◆ **Reading passage**
---+---
The expectations in my life haven’t diminished, they have increased significantly compared to when I was a teen. Back then I was responsible only for myself. Now I have a family, little children to take care of and parents who are growing old.
My future hasn’t become any clearer. In fact, back then, the possibilities had been limitless. The options for me to pursue any kind of career or lifestyle had been wide open. Now, my future is just as uncertain and yet the options are more limited.
What am I destined to do in my life? This question has become meaningless. I have no expectations of what I must do or achieve in this lifetime. Water will find its level if allowed to flow unimpeded. My only occupation is to clear those obstructions that impede the natural expression of my being. What I will “become” is a moment by moment revelation that I’m happy to discover as I go along.
It’s like reading the book of my life. Like any good book, I savor the story. I have no desire to ruin the fun by skipping to the end. Whatever the narrative arc, whatever the plot twists to come, however climatically or anticlimactically the story ends, none of that matters to me all that much. This book is strongly character driven. It’s the characters that I have come to love so much.
Most importantly of all, I STILL don’t know “who” I am. Yet, I have no desire to know. I have a name, a personality and a role that I play as protagonist. That is sufficient. The desire to be a “somebody” holds hardly any appeal for me now.
So what has changed? It would seem, both nothing and everything.
I reflected on that boy who stood separated from me by a gulf of twenty years. And I crossed that chasm and became him for a moment. I tried to envision his exact life, his circumstances, his moods, his thoughts, his frustrations, his yearnings and for a moment I BECAME him again. I felt what it felt to be him.
---+---
◆ **Information given**
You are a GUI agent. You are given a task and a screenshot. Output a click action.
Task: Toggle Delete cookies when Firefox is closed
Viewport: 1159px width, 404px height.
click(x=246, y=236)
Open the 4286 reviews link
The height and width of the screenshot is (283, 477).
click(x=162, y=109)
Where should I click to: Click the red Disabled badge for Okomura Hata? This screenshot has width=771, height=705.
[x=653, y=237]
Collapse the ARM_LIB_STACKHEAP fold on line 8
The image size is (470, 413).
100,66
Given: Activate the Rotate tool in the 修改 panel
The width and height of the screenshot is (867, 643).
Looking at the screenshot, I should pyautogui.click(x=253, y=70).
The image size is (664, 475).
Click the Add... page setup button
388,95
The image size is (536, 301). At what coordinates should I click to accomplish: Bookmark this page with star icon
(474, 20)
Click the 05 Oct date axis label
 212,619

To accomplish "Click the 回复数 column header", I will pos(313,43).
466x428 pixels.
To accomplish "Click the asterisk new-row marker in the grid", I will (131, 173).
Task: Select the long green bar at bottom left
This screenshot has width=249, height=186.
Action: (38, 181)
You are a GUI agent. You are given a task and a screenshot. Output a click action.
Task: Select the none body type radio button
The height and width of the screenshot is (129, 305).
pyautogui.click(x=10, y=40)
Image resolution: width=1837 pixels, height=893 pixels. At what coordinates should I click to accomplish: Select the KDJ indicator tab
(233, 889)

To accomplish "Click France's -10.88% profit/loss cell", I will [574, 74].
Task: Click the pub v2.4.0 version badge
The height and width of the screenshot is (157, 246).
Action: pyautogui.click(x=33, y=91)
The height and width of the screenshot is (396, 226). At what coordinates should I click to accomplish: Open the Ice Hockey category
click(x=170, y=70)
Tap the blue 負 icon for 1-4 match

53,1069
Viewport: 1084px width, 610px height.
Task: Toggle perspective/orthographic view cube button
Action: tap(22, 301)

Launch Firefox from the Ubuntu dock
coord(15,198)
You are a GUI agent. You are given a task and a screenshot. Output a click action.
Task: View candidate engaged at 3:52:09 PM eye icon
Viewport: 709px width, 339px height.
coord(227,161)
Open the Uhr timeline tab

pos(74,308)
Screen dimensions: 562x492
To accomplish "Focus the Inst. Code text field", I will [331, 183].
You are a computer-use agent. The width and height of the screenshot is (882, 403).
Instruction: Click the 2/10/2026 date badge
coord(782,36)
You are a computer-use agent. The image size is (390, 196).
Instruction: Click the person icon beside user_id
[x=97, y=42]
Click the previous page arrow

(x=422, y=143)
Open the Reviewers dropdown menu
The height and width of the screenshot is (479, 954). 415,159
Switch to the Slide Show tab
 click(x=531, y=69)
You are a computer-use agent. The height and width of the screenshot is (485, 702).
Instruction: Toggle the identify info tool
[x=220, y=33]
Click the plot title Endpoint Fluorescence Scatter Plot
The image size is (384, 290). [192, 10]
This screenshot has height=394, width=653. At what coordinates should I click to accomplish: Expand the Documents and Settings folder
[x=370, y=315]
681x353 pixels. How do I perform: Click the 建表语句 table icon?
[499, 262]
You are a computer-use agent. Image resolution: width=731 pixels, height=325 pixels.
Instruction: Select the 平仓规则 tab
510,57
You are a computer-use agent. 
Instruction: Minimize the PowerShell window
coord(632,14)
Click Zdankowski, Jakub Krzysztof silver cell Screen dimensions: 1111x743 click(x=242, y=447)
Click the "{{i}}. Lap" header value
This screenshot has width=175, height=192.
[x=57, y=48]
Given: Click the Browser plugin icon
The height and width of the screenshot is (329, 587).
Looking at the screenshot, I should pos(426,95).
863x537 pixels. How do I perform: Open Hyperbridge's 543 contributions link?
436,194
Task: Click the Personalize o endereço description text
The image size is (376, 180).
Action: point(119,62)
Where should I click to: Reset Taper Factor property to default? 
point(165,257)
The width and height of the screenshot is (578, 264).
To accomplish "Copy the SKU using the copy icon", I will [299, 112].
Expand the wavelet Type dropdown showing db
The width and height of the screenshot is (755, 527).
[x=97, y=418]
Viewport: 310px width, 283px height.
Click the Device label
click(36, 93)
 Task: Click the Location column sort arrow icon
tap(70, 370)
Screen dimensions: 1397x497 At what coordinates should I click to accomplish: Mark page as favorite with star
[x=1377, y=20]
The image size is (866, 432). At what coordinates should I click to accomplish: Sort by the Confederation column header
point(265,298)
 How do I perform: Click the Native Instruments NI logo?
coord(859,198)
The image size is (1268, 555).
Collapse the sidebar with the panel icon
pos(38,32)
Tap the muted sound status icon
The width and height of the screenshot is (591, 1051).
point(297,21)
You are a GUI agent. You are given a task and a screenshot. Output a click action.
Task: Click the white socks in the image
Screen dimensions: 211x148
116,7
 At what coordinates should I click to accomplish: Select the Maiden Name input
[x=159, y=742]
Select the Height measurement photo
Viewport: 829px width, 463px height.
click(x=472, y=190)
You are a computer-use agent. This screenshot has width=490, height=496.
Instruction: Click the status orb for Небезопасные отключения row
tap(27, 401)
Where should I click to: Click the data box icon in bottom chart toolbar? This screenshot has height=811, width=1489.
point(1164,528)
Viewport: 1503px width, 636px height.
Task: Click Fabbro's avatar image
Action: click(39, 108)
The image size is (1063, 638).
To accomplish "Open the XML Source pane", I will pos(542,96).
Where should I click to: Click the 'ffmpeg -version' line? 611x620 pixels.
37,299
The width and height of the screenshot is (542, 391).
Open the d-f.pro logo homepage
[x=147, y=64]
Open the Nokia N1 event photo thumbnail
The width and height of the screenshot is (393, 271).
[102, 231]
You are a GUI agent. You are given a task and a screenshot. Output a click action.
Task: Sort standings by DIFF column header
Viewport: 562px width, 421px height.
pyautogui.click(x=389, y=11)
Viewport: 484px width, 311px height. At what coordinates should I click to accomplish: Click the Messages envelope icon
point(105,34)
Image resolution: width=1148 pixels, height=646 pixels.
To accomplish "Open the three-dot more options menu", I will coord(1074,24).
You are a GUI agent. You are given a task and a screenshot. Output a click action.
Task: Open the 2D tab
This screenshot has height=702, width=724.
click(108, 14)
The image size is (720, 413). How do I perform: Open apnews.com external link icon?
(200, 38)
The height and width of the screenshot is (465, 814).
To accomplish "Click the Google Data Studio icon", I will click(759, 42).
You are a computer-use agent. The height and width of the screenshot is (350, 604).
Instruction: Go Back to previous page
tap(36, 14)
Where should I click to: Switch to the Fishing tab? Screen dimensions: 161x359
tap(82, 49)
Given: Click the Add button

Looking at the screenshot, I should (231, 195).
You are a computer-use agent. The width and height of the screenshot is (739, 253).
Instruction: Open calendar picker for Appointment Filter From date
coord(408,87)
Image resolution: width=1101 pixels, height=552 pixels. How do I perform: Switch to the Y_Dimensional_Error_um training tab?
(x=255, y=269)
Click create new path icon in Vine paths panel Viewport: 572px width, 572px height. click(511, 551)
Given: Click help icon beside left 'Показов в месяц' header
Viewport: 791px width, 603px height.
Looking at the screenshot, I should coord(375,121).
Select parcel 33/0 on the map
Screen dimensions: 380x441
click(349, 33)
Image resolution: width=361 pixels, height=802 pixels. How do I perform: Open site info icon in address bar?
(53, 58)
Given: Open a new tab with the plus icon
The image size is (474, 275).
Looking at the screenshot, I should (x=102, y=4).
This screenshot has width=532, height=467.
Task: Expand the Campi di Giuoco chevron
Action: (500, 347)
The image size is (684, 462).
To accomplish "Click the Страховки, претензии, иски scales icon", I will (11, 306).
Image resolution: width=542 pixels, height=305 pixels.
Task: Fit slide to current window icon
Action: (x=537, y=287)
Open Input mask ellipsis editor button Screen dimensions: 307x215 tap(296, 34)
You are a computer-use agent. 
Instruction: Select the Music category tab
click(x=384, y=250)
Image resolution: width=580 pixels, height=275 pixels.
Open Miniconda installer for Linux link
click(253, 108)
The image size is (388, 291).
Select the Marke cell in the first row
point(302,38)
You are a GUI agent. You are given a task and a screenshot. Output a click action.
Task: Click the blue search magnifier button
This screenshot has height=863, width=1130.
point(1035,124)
---+---
◆ **Try it**
Continue the personal essay comparing life now with life as a teenager twenty years earlier, picking up after its last sentence.

◆ **Written answer**
And it felt no different. It was the same self unchanged by the passage of time. Yet, there was something else there: beside him, behind him, above him, beneath him, around him and within him at all times like a toxic black cloud of oppression seeping into his mind, his veins, his bones, his heart and making him think, feel and act according to its own bidding.
Fear was what was making him run away from himself, from the moment, from his home. Sent off on a fool’s errand each morning only to return exhausted and empty handed each night, his will utterly spent. Working him like a puppet chasing after this and that, promising him great peace, great comfort, great joy, great love, great understanding as his reward if he only did its bidding. He must prove himself worthy. But all he could prove was his unworthiness. And instead of being rewarded he was punished. Punished with great turmoil, great suffering, great sorrow, great loneliness, great confusion. So, he tried even harder to prove his worth.
Standing within him, as him, I can see the black cloud, I can see his mind struggling to comply and I whisper to him,
“look at it”
At first he doesn’t hear me. So, I repeat in a still small voice
“Don’t look away from it. Look at it”
He has never looked at it head on. He has never faced the black cloud of his fear. He has always looked away from it. He has always been driven by it.
He hesitates and turns to look, then turns away immediately in horror. No, he cannot! Absolutely not!
“Look at it. Don’t be afraid. Look at it”
He faces it more fully this time and the dark cloud grows darker and more menacing in response.
“Keep looking at it.
No matter what.
Keep your eye on it always.
No matter what it says.
No matter what it threatens.
Let it speak but never respond.
Just look at it.
IT CANNOT TOUCH YOU.”
He does as I tell him. He looks at it for days. He looks at it for weeks. He looks at it for months. He looks at it for years.
I see him cross the gulf between us, never taking his eye off the black cloud. And as he arrives at the other shore, the cloud is swallowed by the chasm of time…
Still gazing at those words, I understood.
I closed the book. I looked at the book cover and the bronze statue of the inwardly smiling Gautama. And the words appeared in my mind,
“Am I holding the book of Siddhartha’s life?
Or is Siddhartha holding the book of mine?”